I was reading Techmeme this morning where I learned about a new startup called Public, which was written about in Variety. Before reading the entire article, I hovered over the first mention of Public to see what domain name they are using for this venture. Interestingly, they chose to use a new gTLD domain name for its website: Public.chat.
Public was founded by Avner Ronen, an experienced Internet entrepreneur. Here’s how the Variety article described what Public is and does:
“Public, which launched with an iPhone app and website Friday, can best be described as group chats with an audience. A few active participants chat with each other on a topic, be it “Game of Thrones,” a sports team or “Black Arts & Literature.” All these discussions happen in public, allowing anyone to follow them in real-time or read up on them later. And chats can be embedded on other websites as well as shared via Facebook, Twitter or Instagram.”
It is neat that the company chose a .Chat domain name because it matches what the startup is doing. One thing I found interesting is that the Variety article didn’t make any special note of the .chat domain name, so perhaps that is a sign that the new domain names are in the mainstream enough that this doesn’t need to be explained (just a thought).

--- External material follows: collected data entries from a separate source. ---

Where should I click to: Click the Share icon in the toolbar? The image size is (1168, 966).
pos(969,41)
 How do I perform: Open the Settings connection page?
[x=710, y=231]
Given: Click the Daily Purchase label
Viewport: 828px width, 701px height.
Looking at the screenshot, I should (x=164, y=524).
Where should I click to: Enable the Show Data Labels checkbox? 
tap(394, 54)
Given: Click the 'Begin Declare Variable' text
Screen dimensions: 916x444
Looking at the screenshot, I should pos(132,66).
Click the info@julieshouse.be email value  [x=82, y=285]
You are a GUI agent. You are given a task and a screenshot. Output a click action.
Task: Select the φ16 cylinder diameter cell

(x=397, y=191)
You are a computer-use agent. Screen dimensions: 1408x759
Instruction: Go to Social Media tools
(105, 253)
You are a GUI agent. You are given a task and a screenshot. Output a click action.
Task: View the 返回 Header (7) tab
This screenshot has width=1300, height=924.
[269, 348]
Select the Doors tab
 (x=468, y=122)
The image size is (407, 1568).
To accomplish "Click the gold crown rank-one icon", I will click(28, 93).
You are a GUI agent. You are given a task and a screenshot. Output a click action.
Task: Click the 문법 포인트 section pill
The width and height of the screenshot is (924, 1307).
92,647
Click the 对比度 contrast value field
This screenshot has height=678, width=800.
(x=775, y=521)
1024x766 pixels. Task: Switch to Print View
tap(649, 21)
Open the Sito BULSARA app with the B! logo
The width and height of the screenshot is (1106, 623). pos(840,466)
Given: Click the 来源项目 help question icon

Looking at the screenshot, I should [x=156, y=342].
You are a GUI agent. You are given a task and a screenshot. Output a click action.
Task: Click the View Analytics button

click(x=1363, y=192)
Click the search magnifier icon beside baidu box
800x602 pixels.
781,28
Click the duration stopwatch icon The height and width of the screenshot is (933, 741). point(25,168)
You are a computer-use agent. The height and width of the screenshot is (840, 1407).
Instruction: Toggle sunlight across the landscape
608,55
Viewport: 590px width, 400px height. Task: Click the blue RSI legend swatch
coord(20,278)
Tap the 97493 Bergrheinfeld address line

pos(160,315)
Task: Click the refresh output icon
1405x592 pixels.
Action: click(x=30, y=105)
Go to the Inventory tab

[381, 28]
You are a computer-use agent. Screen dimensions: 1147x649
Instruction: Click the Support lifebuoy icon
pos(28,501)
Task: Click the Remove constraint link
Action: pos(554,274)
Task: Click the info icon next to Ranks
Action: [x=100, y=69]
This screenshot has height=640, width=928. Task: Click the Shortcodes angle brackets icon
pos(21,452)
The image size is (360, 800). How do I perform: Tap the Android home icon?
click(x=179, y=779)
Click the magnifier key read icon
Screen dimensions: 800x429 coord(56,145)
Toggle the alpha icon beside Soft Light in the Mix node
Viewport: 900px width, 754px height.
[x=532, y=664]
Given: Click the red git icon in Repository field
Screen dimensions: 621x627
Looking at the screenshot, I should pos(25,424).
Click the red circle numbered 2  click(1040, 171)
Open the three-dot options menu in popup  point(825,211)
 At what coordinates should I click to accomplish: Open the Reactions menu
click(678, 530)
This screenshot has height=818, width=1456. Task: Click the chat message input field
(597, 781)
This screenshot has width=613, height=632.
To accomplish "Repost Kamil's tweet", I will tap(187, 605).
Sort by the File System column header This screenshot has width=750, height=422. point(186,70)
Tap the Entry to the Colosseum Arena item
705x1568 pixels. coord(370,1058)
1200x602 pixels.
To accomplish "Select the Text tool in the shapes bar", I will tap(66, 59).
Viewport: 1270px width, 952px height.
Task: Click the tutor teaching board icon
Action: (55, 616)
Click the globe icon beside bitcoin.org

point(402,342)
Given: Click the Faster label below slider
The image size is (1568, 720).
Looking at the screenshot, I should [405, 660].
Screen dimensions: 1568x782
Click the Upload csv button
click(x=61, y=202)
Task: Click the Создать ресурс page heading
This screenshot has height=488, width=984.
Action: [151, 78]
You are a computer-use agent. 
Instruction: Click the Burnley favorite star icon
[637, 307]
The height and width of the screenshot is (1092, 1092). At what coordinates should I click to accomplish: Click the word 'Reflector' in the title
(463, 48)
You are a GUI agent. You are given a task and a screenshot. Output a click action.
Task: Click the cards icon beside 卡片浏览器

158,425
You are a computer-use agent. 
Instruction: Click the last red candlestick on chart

The .Chat extension is operated by Donuts. I reached out to Donuts’ Andee Hill to ask about the domain name, and she said “Public.Chat was not a registry reserve or a super premium name.” I could be wrong, but judging by a Whois search and historical Whois records at DomainTools, my guess is that the domain name was acquired privately as it had been registered in 2015 to a registrant in Croatia. The domain name is currently privately registered.
On the other hand, Public.com is a domain name that is owned by Anything.com, and the company does not sell its domain name assets cheaply. It looks like PublicChat.com is owned by another entity. I wonder if the startup was interested in either of these two alternative domain names.
Variety noted that “Public raised a total of $2 million at the end of last year.” Perhaps it will become one of the most visible startups operating on a new gTLD domain name.
The term “chat” has become very passe compared to what is used to be. I’m not happy about that myself.
>”so perhaps that is a sign that the new domain names are in the mainstream enough that this doesn’t need to be explained (just a thought).”
I would like to think that myself, but my opinion is that the opposite is true – they are so clueless they don’t even realize that it does have to be explained.
I agree, honest truth until I read this article I didn’t even know a dot chat existed, neither does 99.99999999% of the population.
Also yes, passe term to a degree and the idea itself imo is crap, $2M is nothing and I would bet against this play and based on funding it appears most would.
If anything they did good by not buying the right domain.